- [GIVEN DATA]

+---+

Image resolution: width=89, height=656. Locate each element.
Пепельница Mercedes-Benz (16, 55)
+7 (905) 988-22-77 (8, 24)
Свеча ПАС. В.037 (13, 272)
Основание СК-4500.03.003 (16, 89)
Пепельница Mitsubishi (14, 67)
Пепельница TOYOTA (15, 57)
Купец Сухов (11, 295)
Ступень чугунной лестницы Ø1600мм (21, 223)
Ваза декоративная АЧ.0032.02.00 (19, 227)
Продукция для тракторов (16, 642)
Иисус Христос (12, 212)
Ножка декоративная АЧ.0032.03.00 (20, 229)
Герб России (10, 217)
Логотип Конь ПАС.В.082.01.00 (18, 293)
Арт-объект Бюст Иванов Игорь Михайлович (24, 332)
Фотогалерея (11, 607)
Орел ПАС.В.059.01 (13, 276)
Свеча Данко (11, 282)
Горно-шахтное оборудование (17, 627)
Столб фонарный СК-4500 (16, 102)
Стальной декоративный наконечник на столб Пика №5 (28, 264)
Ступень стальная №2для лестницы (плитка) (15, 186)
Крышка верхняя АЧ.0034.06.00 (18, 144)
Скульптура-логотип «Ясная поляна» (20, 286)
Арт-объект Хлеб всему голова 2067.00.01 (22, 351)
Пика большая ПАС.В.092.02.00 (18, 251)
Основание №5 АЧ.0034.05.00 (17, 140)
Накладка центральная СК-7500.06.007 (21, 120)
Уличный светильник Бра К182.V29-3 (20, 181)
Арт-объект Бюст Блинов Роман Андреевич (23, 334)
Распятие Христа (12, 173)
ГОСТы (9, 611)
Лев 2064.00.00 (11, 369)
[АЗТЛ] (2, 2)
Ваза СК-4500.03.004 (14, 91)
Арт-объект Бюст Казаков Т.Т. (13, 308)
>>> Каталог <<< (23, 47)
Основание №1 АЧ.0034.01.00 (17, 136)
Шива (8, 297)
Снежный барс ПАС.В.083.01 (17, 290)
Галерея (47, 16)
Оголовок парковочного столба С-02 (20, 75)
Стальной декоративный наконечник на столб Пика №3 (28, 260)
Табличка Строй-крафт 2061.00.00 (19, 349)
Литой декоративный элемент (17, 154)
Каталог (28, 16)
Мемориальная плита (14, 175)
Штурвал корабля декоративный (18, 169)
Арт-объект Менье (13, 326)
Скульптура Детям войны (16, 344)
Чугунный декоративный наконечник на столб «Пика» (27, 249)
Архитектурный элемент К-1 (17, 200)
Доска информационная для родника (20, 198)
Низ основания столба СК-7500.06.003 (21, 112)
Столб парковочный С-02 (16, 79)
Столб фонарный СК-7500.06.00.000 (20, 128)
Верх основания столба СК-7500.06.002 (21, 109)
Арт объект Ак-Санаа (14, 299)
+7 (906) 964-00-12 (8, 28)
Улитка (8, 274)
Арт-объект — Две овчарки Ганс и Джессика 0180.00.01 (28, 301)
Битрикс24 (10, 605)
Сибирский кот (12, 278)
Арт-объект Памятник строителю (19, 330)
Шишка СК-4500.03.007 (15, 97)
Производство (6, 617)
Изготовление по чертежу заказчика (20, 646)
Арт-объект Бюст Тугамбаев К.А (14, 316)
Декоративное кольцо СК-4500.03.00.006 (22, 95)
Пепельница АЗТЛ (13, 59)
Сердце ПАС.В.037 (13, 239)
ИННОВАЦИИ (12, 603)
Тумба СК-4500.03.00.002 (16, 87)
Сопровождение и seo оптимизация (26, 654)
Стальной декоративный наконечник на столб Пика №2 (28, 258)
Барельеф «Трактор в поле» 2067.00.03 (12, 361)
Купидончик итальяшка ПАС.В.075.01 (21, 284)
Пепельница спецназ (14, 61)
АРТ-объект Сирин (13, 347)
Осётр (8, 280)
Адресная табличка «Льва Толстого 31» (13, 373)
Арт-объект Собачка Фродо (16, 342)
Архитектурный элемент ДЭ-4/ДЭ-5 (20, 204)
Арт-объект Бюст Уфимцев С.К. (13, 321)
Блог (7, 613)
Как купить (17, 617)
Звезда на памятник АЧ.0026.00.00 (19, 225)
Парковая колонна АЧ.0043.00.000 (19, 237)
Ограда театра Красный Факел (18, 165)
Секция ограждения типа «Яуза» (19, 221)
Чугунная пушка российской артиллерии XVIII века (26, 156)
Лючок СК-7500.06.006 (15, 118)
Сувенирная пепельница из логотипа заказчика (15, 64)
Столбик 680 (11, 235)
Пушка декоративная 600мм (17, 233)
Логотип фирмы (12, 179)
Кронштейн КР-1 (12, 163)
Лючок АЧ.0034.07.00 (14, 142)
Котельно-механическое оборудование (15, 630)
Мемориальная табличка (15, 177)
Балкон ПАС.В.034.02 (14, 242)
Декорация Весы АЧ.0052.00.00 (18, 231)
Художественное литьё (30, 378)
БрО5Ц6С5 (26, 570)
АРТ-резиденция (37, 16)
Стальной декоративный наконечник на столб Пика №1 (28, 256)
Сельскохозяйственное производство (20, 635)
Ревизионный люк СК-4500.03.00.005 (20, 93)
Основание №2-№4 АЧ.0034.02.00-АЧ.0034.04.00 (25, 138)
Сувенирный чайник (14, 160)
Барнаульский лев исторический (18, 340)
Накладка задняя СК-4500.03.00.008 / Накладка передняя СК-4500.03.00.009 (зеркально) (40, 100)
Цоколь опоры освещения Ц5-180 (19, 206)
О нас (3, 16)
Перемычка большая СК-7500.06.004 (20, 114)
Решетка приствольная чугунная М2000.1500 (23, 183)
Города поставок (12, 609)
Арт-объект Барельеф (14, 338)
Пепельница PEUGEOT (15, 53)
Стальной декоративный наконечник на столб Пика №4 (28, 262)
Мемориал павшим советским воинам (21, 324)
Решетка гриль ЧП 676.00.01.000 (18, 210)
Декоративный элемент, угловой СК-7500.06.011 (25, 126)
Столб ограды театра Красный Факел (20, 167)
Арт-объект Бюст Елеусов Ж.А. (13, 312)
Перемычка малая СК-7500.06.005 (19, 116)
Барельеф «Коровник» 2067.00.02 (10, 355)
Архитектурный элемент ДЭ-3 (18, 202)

+---+

- [TASK PROMPT]
Rewrite all the items above, changing "Фотогалерея" to "Фотоальбом" and leaving everything else as it is.

- [COMPLETE OUTPUT]
Image resolution: width=89, height=656. Locate each element.
Пепельница Mercedes-Benz (16, 55)
+7 (905) 988-22-77 (8, 24)
Свеча ПАС. В.037 (13, 272)
Основание СК-4500.03.003 (16, 89)
Пепельница Mitsubishi (14, 67)
Пепельница TOYOTA (15, 57)
Купец Сухов (11, 295)
Ступень чугунной лестницы Ø1600мм (21, 223)
Ваза декоративная АЧ.0032.02.00 (19, 227)
Продукция для тракторов (16, 642)
Иисус Христос (12, 212)
Ножка декоративная АЧ.0032.03.00 (20, 229)
Герб России (10, 217)
Логотип Конь ПАС.В.082.01.00 (18, 293)
Арт-объект Бюст Иванов Игорь Михайлович (24, 332)
Фотоальбом (11, 607)
Орел ПАС.В.059.01 (13, 276)
Свеча Данко (11, 282)
Горно-шахтное оборудование (17, 627)
Столб фонарный СК-4500 (16, 102)
Стальной декоративный наконечник на столб Пика №5 (28, 264)
Ступень стальная №2для лестницы (плитка) (15, 186)
Крышка верхняя АЧ.0034.06.00 (18, 144)
Скульптура-логотип «Ясная поляна» (20, 286)
Арт-объект Хлеб всему голова 2067.00.01 (22, 351)
Пика большая ПАС.В.092.02.00 (18, 251)
Основание №5 АЧ.0034.05.00 (17, 140)
Накладка центральная СК-7500.06.007 (21, 120)
Уличный светильник Бра К182.V29-3 (20, 181)
Арт-объект Бюст Блинов Роман Андреевич (23, 334)
Распятие Христа (12, 173)
ГОСТы (9, 611)
Лев 2064.00.00 (11, 369)
[АЗТЛ] (2, 2)
Ваза СК-4500.03.004 (14, 91)
Арт-объект Бюст Казаков Т.Т. (13, 308)
>>> Каталог <<< (23, 47)
Основание №1 АЧ.0034.01.00 (17, 136)
Шива (8, 297)
Снежный барс ПАС.В.083.01 (17, 290)
Галерея (47, 16)
Оголовок парковочного столба С-02 (20, 75)
Стальной декоративный наконечник на столб Пика №3 (28, 260)
Табличка Строй-крафт 2061.00.00 (19, 349)
Литой декоративный элемент (17, 154)
Каталог (28, 16)
Мемориальная плита (14, 175)
Штурвал корабля декоративный (18, 169)
Арт-объект Менье (13, 326)
Скульптура Детям войны (16, 344)
Чугунный декоративный наконечник на столб «Пика» (27, 249)
Архитектурный элемент К-1 (17, 200)
Доска информационная для родника (20, 198)
Низ основания столба СК-7500.06.003 (21, 112)
Столб парковочный С-02 (16, 79)
Столб фонарный СК-7500.06.00.000 (20, 128)
Верх основания столба СК-7500.06.002 (21, 109)
Арт объект Ак-Санаа (14, 299)
+7 (906) 964-00-12 (8, 28)
Улитка (8, 274)
Арт-объект — Две овчарки Ганс и Джессика 0180.00.01 (28, 301)
Битрикс24 (10, 605)
Сибирский кот (12, 278)
Арт-объект Памятник строителю (19, 330)
Шишка СК-4500.03.007 (15, 97)
Производство (6, 617)
Изготовление по чертежу заказчика (20, 646)
Арт-объект Бюст Тугамбаев К.А (14, 316)
Декоративное кольцо СК-4500.03.00.006 (22, 95)
Пепельница АЗТЛ (13, 59)
Сердце ПАС.В.037 (13, 239)
ИННОВАЦИИ (12, 603)
Тумба СК-4500.03.00.002 (16, 87)
Сопровождение и seo оптимизация (26, 654)
Стальной декоративный наконечник на столб Пика №2 (28, 258)
Барельеф «Трактор в поле» 2067.00.03 (12, 361)
Купидончик итальяшка ПАС.В.075.01 (21, 284)
Пепельница спецназ (14, 61)
АРТ-объект Сирин (13, 347)
Осётр (8, 280)
Адресная табличка «Льва Толстого 31» (13, 373)
Арт-объект Собачка Фродо (16, 342)
Архитектурный элемент ДЭ-4/ДЭ-5 (20, 204)
Арт-объект Бюст Уфимцев С.К. (13, 321)
Блог (7, 613)
Как купить (17, 617)
Звезда на памятник АЧ.0026.00.00 (19, 225)
Парковая колонна АЧ.0043.00.000 (19, 237)
Ограда театра Красный Факел (18, 165)
Секция ограждения типа «Яуза» (19, 221)
Чугунная пушка российской артиллерии XVIII века (26, 156)
Лючок СК-7500.06.006 (15, 118)
Сувенирная пепельница из логотипа заказчика (15, 64)
Столбик 680 (11, 235)
Пушка декоративная 600мм (17, 233)
Логотип фирмы (12, 179)
Кронштейн КР-1 (12, 163)
Лючок АЧ.0034.07.00 (14, 142)
Котельно-механическое оборудование (15, 630)
Мемориальная табличка (15, 177)
Балкон ПАС.В.034.02 (14, 242)
Декорация Весы АЧ.0052.00.00 (18, 231)
Художественное литьё (30, 378)
БрО5Ц6С5 (26, 570)
АРТ-резиденция (37, 16)
Стальной декоративный наконечник на столб Пика №1 (28, 256)
Сельскохозяйственное производство (20, 635)
Ревизионный люк СК-4500.03.00.005 (20, 93)
Основание №2-№4 АЧ.0034.02.00-АЧ.0034.04.00 (25, 138)
Сувенирный чайник (14, 160)
Барнаульский лев исторический (18, 340)
Накладка задняя СК-4500.03.00.008 / Накладка передняя СК-4500.03.00.009 (зеркально) (40, 100)
Цоколь опоры освещения Ц5-180 (19, 206)
О нас (3, 16)
Перемычка большая СК-7500.06.004 (20, 114)
Решетка приствольная чугунная М2000.1500 (23, 183)
Города поставок (12, 609)
Арт-объект Барельеф (14, 338)
Пепельница PEUGEOT (15, 53)
Стальной декоративный наконечник на столб Пика №4 (28, 262)
Мемориал павшим советским воинам (21, 324)
Решетка гриль ЧП 676.00.01.000 (18, 210)
Декоративный элемент, угловой СК-7500.06.011 (25, 126)
Столб ограды театра Красный Факел (20, 167)
Арт-объект Бюст Елеусов Ж.А. (13, 312)
Перемычка малая СК-7500.06.005 (19, 116)
Барельеф «Коровник» 2067.00.02 (10, 355)
Архитектурный элемент ДЭ-3 (18, 202)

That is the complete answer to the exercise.